**Written instruction:** Pull out every line in the entries below that contains the word "beside". Copy each of those lines in full.

**Material shown:**
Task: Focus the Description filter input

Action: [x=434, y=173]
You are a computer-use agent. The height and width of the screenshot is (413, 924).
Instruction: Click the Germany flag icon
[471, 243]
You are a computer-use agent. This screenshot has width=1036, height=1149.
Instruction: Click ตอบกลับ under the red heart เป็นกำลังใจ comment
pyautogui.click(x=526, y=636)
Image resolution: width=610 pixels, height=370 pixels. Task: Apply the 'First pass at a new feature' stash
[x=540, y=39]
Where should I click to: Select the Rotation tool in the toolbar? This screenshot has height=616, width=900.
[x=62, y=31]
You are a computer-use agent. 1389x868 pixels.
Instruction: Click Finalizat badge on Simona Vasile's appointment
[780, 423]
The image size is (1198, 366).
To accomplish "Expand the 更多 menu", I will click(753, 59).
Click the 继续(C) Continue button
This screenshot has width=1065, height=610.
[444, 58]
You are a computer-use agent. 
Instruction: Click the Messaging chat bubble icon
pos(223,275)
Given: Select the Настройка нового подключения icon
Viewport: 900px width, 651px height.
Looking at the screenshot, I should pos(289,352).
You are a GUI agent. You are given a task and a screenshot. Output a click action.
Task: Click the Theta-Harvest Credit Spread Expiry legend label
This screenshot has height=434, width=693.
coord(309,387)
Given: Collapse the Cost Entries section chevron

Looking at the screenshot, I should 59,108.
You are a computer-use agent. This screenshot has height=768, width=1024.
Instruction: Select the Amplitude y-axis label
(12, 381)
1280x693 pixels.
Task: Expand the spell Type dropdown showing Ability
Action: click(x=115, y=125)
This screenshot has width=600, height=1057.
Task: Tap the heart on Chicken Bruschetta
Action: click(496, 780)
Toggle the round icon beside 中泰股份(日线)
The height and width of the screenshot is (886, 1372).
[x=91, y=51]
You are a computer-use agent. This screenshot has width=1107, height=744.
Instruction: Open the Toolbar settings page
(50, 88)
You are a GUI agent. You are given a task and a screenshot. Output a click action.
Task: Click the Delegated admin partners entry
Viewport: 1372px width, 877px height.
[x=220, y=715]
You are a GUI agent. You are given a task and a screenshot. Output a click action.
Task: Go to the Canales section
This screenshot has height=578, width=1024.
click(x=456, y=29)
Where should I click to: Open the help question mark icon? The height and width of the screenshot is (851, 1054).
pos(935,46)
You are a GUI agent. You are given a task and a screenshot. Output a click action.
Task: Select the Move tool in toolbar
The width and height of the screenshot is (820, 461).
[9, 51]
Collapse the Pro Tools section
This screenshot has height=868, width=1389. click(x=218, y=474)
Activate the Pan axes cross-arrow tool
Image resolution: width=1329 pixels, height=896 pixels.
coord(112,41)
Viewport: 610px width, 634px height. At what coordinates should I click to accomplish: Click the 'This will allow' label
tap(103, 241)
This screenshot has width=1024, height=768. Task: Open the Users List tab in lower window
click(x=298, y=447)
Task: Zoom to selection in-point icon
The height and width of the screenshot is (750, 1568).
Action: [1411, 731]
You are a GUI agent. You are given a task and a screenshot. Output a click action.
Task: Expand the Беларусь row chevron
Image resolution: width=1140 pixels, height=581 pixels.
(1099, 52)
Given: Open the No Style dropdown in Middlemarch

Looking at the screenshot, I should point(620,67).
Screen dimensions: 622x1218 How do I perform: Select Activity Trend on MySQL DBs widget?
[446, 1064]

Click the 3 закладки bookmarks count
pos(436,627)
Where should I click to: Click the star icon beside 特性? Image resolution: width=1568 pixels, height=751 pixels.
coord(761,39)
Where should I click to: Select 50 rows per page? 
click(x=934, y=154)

**Correct output:**
Toggle the round icon beside 中泰股份(日线)
Where should I click to: Click the star icon beside 特性? Image resolution: width=1568 pixels, height=751 pixels.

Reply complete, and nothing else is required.